There have been recent studies that indicate around 90% of Americans (and probably Canadians as well) throw out perfectly good food, and a shocking 40% of food supply goes unused, primarily due to our troublesome food dating systems and consumers ‘delicate’ visual sensibilities. Somewhere around 40 MILLION tons of food gets rejected annually in North America, either in grading, production or ‘expiration’. The photo below is of Grant Baldwin, a Vancouver area filmmaker who ate only clean, wrapped, discarded food for 6 months and recorded his experiences. Their film, Just Eat It , is currently in post-production and slated for a Spring 2014 release.
According to a recent Globe and Mail article by Sylvain Charlebois, Associate Dean at the College of Management & Economics at University of Guelph, this problem is compounded by food manufacturers using best before dating to their advantage. They are in effect, coercing distributors and retailers to manage their inventory on the manufacturers terms, sacrificing food products that are still healthy & nutritious for the sake of increased profitability and simplified production schedules.
A classic example often listed is that of honey, a borderline magical elixir that never truly goes bad. The reasons are in the chemistry of honey; a pH of between 3 – 4.5 and extremely low moisture level do not allow for bacteria to develop. It may crystallize and become rock hard, but that is nothing that a little heat cannot remedy. In fact, the oldest honey ever found was in the country of Georgia, dates to about 5000 years ago, and by all accounts is still quite edible. This begs the questions, why is the honey I purchased yesterday “Best Before” May of 2015… a scant 18 months from now?

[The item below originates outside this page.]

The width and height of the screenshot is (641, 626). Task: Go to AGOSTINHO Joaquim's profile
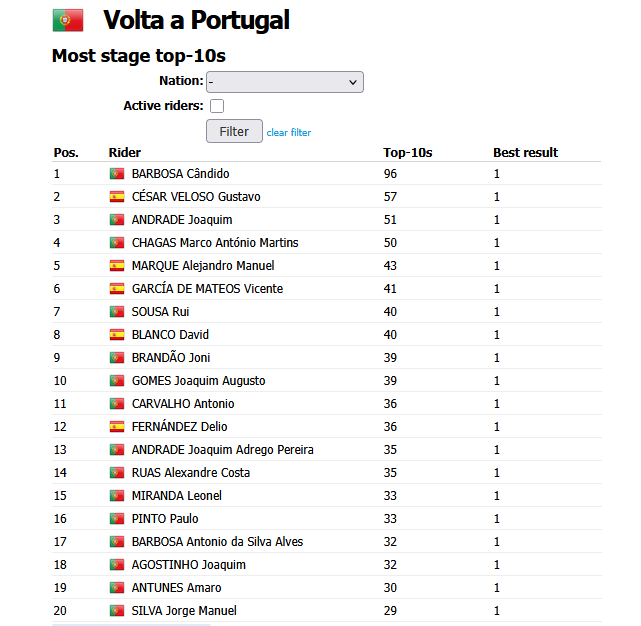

The folks at Thrillist compiled some of the dedicated, unenviable, and massively important work being done by the food heroes at Eat By Date into a handy info-graphic… It’s good guide start to put things in your fridge to the ‘smell test’ and do your part to reduce your households food waste.
Now, this is not an open call for everyone to start dumpster diving and going full-bore Freegan. It is just a little nudge to think and sniff twice, and not only reduce your household waste, but also your grocery budget.